Lauterburの論文に刺激されて,Richard Ernstは,さっそく,現在MRIの主流となっているフーリエイメージングの論文を書きました.
NMR Fourier Zeugmatography
Kumar A, Welti D, Ernst RR, J Magn Reson vol 18, 69-83 (1975).
です.
Lauterburの論文で,Zeugmatographyという言葉を説明するのを忘れていましたが,この言葉は,静磁場,勾配磁場,高周波磁場を組み合わせた手法を意味します(ギリシャ語).そこで,Ernstらは,この言葉を使ったのです.
この論文の書き始めは,
P. C. Lauterbur has recently described an ingenious technique to determine …….
となっており,二番目のパラグラフも,
Lauterbur’s method is based on the application of linear field gradients in different directions ….
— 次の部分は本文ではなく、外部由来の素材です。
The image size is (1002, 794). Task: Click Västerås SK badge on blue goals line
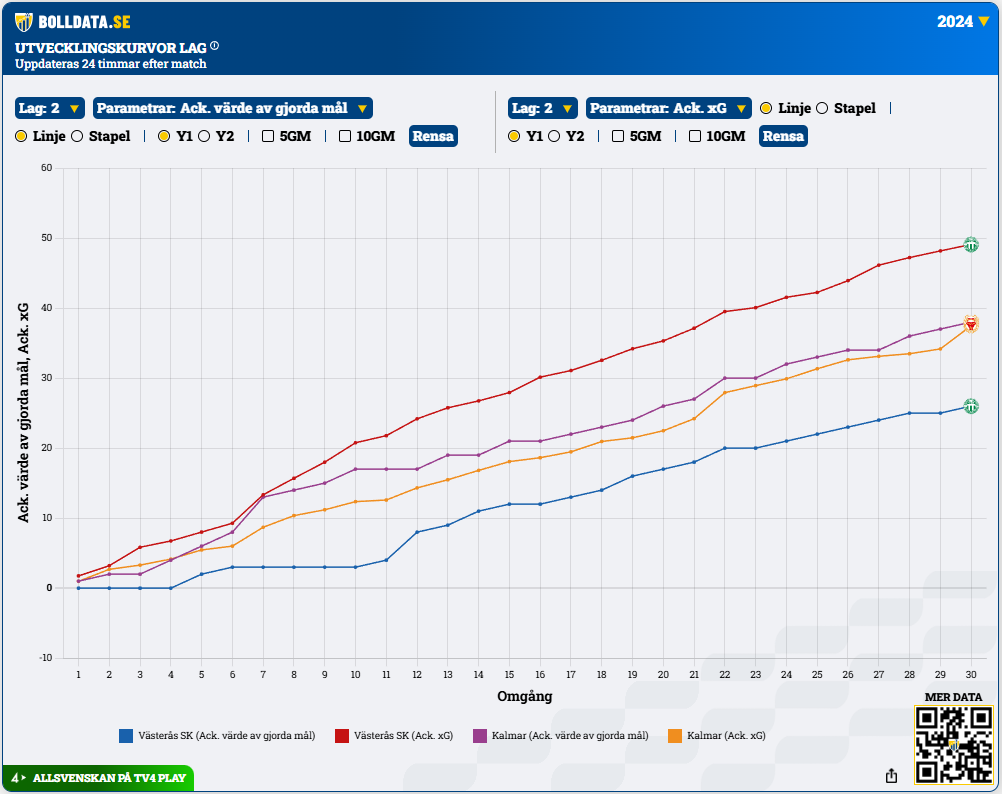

と書かれています.このように,この論文は,当然ですが,Lauterburの論文の上に直接築かれています.
Ernst自身は,その頃,二次元NMRの一般的理論を始めていましたが,その最初の実験が,いわゆるフーリエイメージングになりました.これは,Ernstの直弟子の,永山国昭先生も,仰っていました.
上に,フーリエイメージングのパルスシーケンスを示します.
これを初めて見た時は,勾配磁場が,このように,時間ゼロで,簡単に切り替えられるだろうかと思いましたが,概念としては,大変美しいものになっています.
ところで,Ernstも,この論文で,
The potential use of this method includes the measurement of spatial distribution of a given nuclear species in living tissue and determination of its relaxation times with the possibility of localizing cancerous parts in a living organism (2,3).
と述べて,NMRによるガンの診断に触れています.そして,その文献として,
2. Damadian R, Science vol 171, 1151 (1971).
3. Weisman ID, et al. Science vol 178, 1288 (1972).
の「両方」を引用しています.
一般に,腫瘍組織と正常組織の水のプロトンの緩和時間が異なることは,Damadianによって,初めて指摘されたということになっていますが,Lauterburは,文献3だけを引用しており,Ernstは,2と3の両方を引用しています.
この点からも,LauterburとDamadianの確執が伺えます.Ernstとしては,それは承知の上で,両方に配慮したのでしょう.Ernstの如才なさが,ここでも伺えます.
このように,論文を書くときに,「誰が誰の論文を,どのように引用しているか」というのは,極めて重要な情報です.すなわち,論文執筆者が,引用する文献の著者のことを,どのように思っているかが,手にとるように分かるのです!!!